These levels of unemployment have not been seen since the Great Depression, when unemployment reached 24% in 1933. This will have a ripple effect on consumer spending, defaults on loans, mortgages, and credit cards, the auto industry, real estate prices, and so on. For the economy, this will likely have an impact for at least 12-18 months.
Markets go up when there are more buyers than sellers. That’s it. So, the action over the past month tells you that there is money on the sidelines, in spite of rising unemployment. The wealthy are less wealthy, but they are rebalancing and looking for profits in a strong market. They are also bargain shopping for great companies which may have been trading at multi-year lows in the past month.
3. Oil prices
This week, massive options selling coupled with no buyers caused the May futures contracts for Crude Oil to sink into negative prices. With people not travelling, demand for oil has plummeted. A few countries have flooded the market with oil and current daily production exceeds demand by 20 million barrels a day. Luckily, Texas is more diversified today than just oil companies, but oil companies are taking a hit.
Oil Companies which have borrowed a lot of money for expansion or acquisition are in trouble and may fail. This is creating fear in the bond market, where the spreads on corporate bonds have widened significantly. At the beginning of the year, corporate bonds were trading at yields very close to Treasuries. Not so today, and that creates opportunity to buy bonds of companies with strong balance sheets.
4. Interest Rates
Treasury bill interest rates fell to zero last month, to match zero rates in Europe and Japan. Today, those levels have increased slightly, but remain around 0.13% to 0.20% for maturities of two years or less. Take aways:
- You can’t fund your retirement with Treasury bonds today – the returns are too low. These rates are way below historical inflation, and even if we are in deflation for the next year, the returns just don’t work with most people’s required rate of return in their retirement projections.
- You can move from Treasuries to CDs to Fixed Annuities to increase your yield while maintaining a guaranteed, safe return. Treasury rates are being manipulated by Central Banks. As governments take on trillions of new debt, they somehow become a safer credit and their interest rate falls to zero? This is not what a free-market looks like and it is penalizing the heck out of savers and retirees.

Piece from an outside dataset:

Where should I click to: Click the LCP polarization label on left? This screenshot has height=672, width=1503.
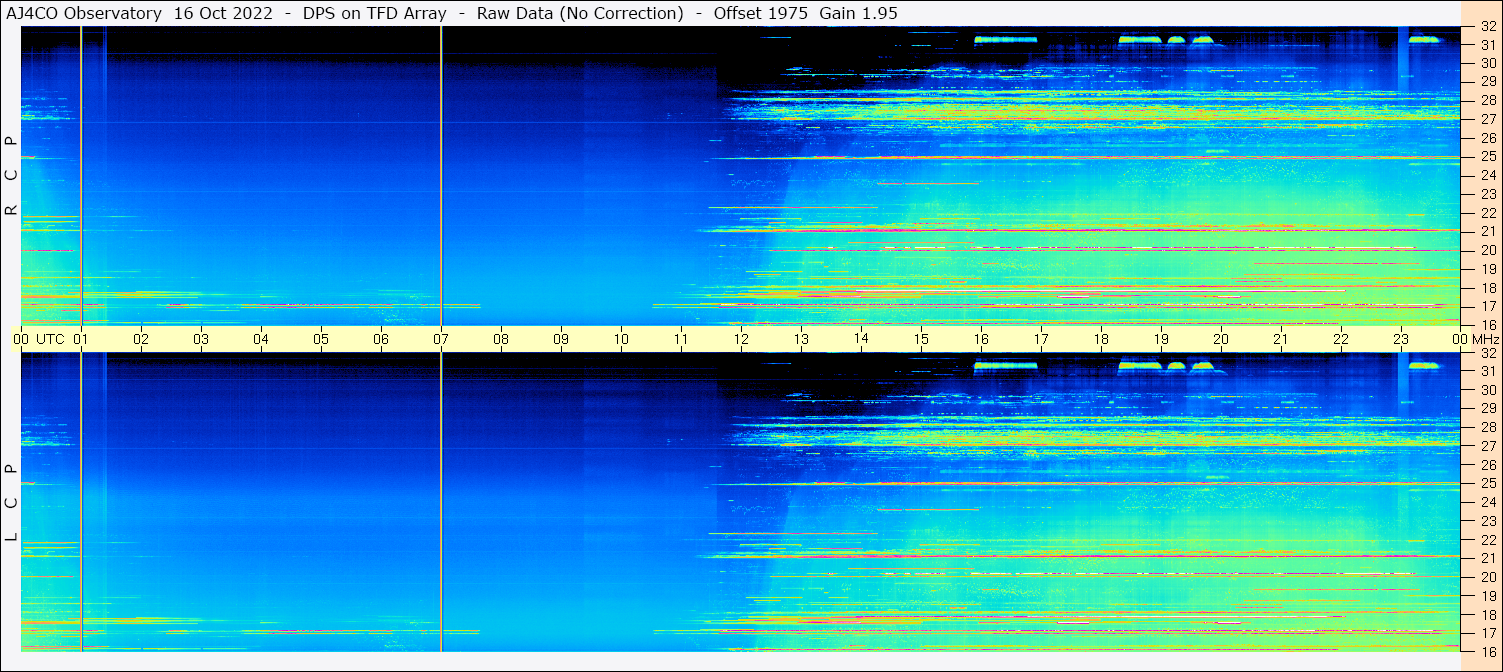point(11,503)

- Individual investors will choose not to own Treasuries. The Fed wants to push investors out of risk-free assets and into risky assets like stocks or real estate.
5. Government Programs
Individuals have been receiving their $1200 stimulus checks. Many small businesses who applied for the Paycheck Protection Program have been shut out as demand for those loans greatly exceeded the $349 Billion allocated. I’ve heard that only companies who applied on the very first day received funds. Apparently, the Treasury favored community banks and therefore you were actually less likely to receive the loan if you applied through one of the large national banks. However, if you have an application pending, Congress is going to fund further loans. Thank you to everyone who reached out to me to discuss their PPP application.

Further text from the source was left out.